**Task prompt:** Could you rewrite these entries, replacing every "Instruction" with "Goal" and leaving everything else unchanged?

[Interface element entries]
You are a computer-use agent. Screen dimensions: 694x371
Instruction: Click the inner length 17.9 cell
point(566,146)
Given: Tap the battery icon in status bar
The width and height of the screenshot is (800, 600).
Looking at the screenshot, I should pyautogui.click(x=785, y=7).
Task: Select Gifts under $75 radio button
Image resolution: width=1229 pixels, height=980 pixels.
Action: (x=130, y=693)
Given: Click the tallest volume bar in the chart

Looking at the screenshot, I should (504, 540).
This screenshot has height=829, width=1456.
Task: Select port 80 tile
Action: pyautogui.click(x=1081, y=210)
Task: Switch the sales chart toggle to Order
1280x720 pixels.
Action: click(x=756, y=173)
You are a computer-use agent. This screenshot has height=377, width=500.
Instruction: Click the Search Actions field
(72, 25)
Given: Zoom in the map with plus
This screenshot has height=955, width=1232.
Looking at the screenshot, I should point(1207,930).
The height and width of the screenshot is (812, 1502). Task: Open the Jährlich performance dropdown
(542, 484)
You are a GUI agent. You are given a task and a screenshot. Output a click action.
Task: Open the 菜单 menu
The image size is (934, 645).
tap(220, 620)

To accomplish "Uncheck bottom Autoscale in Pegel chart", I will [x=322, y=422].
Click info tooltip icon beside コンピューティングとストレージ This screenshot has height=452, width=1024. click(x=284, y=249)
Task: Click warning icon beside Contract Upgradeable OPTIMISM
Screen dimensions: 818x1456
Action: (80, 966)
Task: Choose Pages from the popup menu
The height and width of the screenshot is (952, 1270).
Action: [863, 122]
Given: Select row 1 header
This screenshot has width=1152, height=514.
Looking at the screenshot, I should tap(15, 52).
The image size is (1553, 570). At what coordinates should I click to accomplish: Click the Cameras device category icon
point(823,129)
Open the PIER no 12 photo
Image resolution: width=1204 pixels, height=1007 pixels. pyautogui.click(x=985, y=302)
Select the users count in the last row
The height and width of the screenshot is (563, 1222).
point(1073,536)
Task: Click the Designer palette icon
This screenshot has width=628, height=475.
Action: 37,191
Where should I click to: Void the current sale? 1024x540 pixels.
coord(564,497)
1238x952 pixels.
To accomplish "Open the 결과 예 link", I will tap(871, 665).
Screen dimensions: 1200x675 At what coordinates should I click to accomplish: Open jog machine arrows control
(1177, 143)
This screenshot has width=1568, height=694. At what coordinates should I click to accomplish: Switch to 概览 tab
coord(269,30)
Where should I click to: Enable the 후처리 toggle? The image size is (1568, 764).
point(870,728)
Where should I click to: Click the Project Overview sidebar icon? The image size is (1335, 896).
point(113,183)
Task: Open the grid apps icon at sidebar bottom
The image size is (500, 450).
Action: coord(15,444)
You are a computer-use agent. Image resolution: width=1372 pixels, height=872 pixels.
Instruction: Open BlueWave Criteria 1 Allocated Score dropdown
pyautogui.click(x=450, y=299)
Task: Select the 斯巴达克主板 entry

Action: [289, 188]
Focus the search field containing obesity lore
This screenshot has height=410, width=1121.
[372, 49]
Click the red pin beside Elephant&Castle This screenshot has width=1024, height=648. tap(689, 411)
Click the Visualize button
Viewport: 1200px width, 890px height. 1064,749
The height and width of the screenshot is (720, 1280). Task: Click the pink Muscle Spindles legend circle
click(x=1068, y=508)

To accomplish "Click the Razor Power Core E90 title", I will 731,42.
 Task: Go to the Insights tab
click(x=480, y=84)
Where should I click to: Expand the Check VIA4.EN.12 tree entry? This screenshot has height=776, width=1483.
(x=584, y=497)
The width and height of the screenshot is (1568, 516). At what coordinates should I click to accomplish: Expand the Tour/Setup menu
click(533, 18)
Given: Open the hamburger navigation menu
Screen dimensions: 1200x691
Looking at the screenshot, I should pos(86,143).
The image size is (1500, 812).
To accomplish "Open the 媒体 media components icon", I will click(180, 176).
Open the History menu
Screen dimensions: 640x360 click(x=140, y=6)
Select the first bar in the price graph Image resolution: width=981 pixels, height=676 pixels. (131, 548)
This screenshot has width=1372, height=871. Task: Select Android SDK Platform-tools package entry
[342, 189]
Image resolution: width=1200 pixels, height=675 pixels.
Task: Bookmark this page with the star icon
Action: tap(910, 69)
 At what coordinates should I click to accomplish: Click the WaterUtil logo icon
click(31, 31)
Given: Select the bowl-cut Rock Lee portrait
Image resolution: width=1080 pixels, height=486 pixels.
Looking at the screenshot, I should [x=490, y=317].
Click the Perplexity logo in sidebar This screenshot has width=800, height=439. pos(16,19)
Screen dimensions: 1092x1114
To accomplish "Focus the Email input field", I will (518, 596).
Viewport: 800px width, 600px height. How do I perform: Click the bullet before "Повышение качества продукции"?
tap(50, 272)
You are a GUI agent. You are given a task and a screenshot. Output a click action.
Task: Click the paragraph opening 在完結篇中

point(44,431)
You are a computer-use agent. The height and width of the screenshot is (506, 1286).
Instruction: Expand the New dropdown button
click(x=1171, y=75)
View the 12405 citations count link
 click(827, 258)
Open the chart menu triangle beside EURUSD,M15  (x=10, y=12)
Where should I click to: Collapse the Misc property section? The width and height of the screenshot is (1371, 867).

**Response for this exercise:**
You are a computer-use agent. Screen dimensions: 694x371
Goal: Click the inner length 17.9 cell
point(566,146)
Given: Tap the battery icon in status bar
The width and height of the screenshot is (800, 600).
Looking at the screenshot, I should pyautogui.click(x=785, y=7).
Task: Select Gifts under $75 radio button
Image resolution: width=1229 pixels, height=980 pixels.
Action: (x=130, y=693)
Given: Click the tallest volume bar in the chart

Looking at the screenshot, I should (504, 540).
This screenshot has height=829, width=1456.
Task: Select port 80 tile
Action: pyautogui.click(x=1081, y=210)
Task: Switch the sales chart toggle to Order
1280x720 pixels.
Action: click(x=756, y=173)
You are a computer-use agent. This screenshot has height=377, width=500.
Goal: Click the Search Actions field
(72, 25)
Given: Zoom in the map with plus
This screenshot has height=955, width=1232.
Looking at the screenshot, I should point(1207,930).
The height and width of the screenshot is (812, 1502). Task: Open the Jährlich performance dropdown
(542, 484)
You are a GUI agent. You are given a task and a screenshot. Output a click action.
Task: Open the 菜单 menu
The image size is (934, 645).
tap(220, 620)

To accomplish "Uncheck bottom Autoscale in Pegel chart", I will [x=322, y=422].
Click info tooltip icon beside コンピューティングとストレージ This screenshot has height=452, width=1024. click(x=284, y=249)
Task: Click warning icon beside Contract Upgradeable OPTIMISM
Screen dimensions: 818x1456
Action: (80, 966)
Task: Choose Pages from the popup menu
The height and width of the screenshot is (952, 1270).
Action: [863, 122]
Given: Select row 1 header
This screenshot has width=1152, height=514.
Looking at the screenshot, I should tap(15, 52).
The image size is (1553, 570). At what coordinates should I click to accomplish: Click the Cameras device category icon
point(823,129)
Open the PIER no 12 photo
Image resolution: width=1204 pixels, height=1007 pixels. pyautogui.click(x=985, y=302)
Select the users count in the last row
The height and width of the screenshot is (563, 1222).
point(1073,536)
Task: Click the Designer palette icon
This screenshot has width=628, height=475.
Action: 37,191
Where should I click to: Void the current sale? 1024x540 pixels.
coord(564,497)
1238x952 pixels.
To accomplish "Open the 결과 예 link", I will tap(871, 665).
Screen dimensions: 1200x675 At what coordinates should I click to accomplish: Open jog machine arrows control
(1177, 143)
This screenshot has width=1568, height=694. At what coordinates should I click to accomplish: Switch to 概览 tab
coord(269,30)
Where should I click to: Enable the 후처리 toggle? The image size is (1568, 764).
point(870,728)
Where should I click to: Click the Project Overview sidebar icon? The image size is (1335, 896).
point(113,183)
Task: Open the grid apps icon at sidebar bottom
The image size is (500, 450).
Action: coord(15,444)
You are a computer-use agent. Image resolution: width=1372 pixels, height=872 pixels.
Goal: Open BlueWave Criteria 1 Allocated Score dropdown
pyautogui.click(x=450, y=299)
Task: Select the 斯巴达克主板 entry

Action: [289, 188]
Focus the search field containing obesity lore
This screenshot has height=410, width=1121.
[372, 49]
Click the red pin beside Elephant&Castle This screenshot has width=1024, height=648. tap(689, 411)
Click the Visualize button
Viewport: 1200px width, 890px height. 1064,749
The height and width of the screenshot is (720, 1280). Task: Click the pink Muscle Spindles legend circle
click(x=1068, y=508)

To accomplish "Click the Razor Power Core E90 title", I will 731,42.
 Task: Go to the Insights tab
click(x=480, y=84)
Where should I click to: Expand the Check VIA4.EN.12 tree entry? This screenshot has height=776, width=1483.
(x=584, y=497)
The width and height of the screenshot is (1568, 516). At what coordinates should I click to accomplish: Expand the Tour/Setup menu
click(533, 18)
Given: Open the hamburger navigation menu
Screen dimensions: 1200x691
Looking at the screenshot, I should pos(86,143).
The image size is (1500, 812).
To accomplish "Open the 媒体 media components icon", I will click(180, 176).
Open the History menu
Screen dimensions: 640x360 click(x=140, y=6)
Select the first bar in the price graph Image resolution: width=981 pixels, height=676 pixels. (131, 548)
This screenshot has width=1372, height=871. Task: Select Android SDK Platform-tools package entry
[342, 189]
Image resolution: width=1200 pixels, height=675 pixels.
Task: Bookmark this page with the star icon
Action: tap(910, 69)
 At what coordinates should I click to accomplish: Click the WaterUtil logo icon
click(31, 31)
Given: Select the bowl-cut Rock Lee portrait
Image resolution: width=1080 pixels, height=486 pixels.
Looking at the screenshot, I should [x=490, y=317].
Click the Perplexity logo in sidebar This screenshot has width=800, height=439. pos(16,19)
Screen dimensions: 1092x1114
To accomplish "Focus the Email input field", I will (518, 596).
Viewport: 800px width, 600px height. How do I perform: Click the bullet before "Повышение качества продукции"?
tap(50, 272)
You are a GUI agent. You are given a task and a screenshot. Output a click action.
Task: Click the paragraph opening 在完結篇中

point(44,431)
You are a computer-use agent. The height and width of the screenshot is (506, 1286).
Goal: Expand the New dropdown button
click(x=1171, y=75)
View the 12405 citations count link
 click(827, 258)
Open the chart menu triangle beside EURUSD,M15  (x=10, y=12)
Where should I click to: Collapse the Misc property section? The width and height of the screenshot is (1371, 867).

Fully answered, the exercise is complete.